## PROBLEM DETAILS
Word for word, retype every entry in the listing.

## INPUT FOR THIS TASK
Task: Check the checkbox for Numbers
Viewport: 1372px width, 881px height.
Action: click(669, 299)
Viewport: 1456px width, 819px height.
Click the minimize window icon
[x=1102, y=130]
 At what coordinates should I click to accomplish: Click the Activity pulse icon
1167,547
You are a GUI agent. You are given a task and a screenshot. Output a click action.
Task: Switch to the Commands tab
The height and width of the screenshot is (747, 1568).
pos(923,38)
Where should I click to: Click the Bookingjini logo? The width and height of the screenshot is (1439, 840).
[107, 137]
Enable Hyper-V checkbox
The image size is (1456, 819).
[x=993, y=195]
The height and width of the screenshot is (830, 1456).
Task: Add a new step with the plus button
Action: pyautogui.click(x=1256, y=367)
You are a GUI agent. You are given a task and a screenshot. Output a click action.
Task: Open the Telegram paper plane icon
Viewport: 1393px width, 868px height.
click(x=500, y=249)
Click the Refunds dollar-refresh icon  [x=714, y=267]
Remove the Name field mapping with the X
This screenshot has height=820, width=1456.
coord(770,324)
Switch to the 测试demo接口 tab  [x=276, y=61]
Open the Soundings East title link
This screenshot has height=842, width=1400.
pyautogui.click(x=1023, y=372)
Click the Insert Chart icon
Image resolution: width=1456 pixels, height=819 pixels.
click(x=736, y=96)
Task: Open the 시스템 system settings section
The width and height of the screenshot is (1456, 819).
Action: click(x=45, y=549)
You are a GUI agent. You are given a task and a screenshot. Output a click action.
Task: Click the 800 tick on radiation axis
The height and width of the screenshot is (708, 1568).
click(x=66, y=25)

## RESULT
Task: Check the checkbox for Numbers
Viewport: 1372px width, 881px height.
Action: click(669, 299)
Viewport: 1456px width, 819px height.
Click the minimize window icon
[x=1102, y=130]
 At what coordinates should I click to accomplish: Click the Activity pulse icon
1167,547
You are a GUI agent. You are given a task and a screenshot. Output a click action.
Task: Switch to the Commands tab
The height and width of the screenshot is (747, 1568).
pos(923,38)
Where should I click to: Click the Bookingjini logo? The width and height of the screenshot is (1439, 840).
[107, 137]
Enable Hyper-V checkbox
The image size is (1456, 819).
[x=993, y=195]
The height and width of the screenshot is (830, 1456).
Task: Add a new step with the plus button
Action: pyautogui.click(x=1256, y=367)
You are a GUI agent. You are given a task and a screenshot. Output a click action.
Task: Open the Telegram paper plane icon
Viewport: 1393px width, 868px height.
click(x=500, y=249)
Click the Refunds dollar-refresh icon  [x=714, y=267]
Remove the Name field mapping with the X
This screenshot has height=820, width=1456.
coord(770,324)
Switch to the 测试demo接口 tab  [x=276, y=61]
Open the Soundings East title link
This screenshot has height=842, width=1400.
pyautogui.click(x=1023, y=372)
Click the Insert Chart icon
Image resolution: width=1456 pixels, height=819 pixels.
click(x=736, y=96)
Task: Open the 시스템 system settings section
The width and height of the screenshot is (1456, 819).
Action: click(x=45, y=549)
You are a GUI agent. You are given a task and a screenshot. Output a click action.
Task: Click the 800 tick on radiation axis
The height and width of the screenshot is (708, 1568).
click(x=66, y=25)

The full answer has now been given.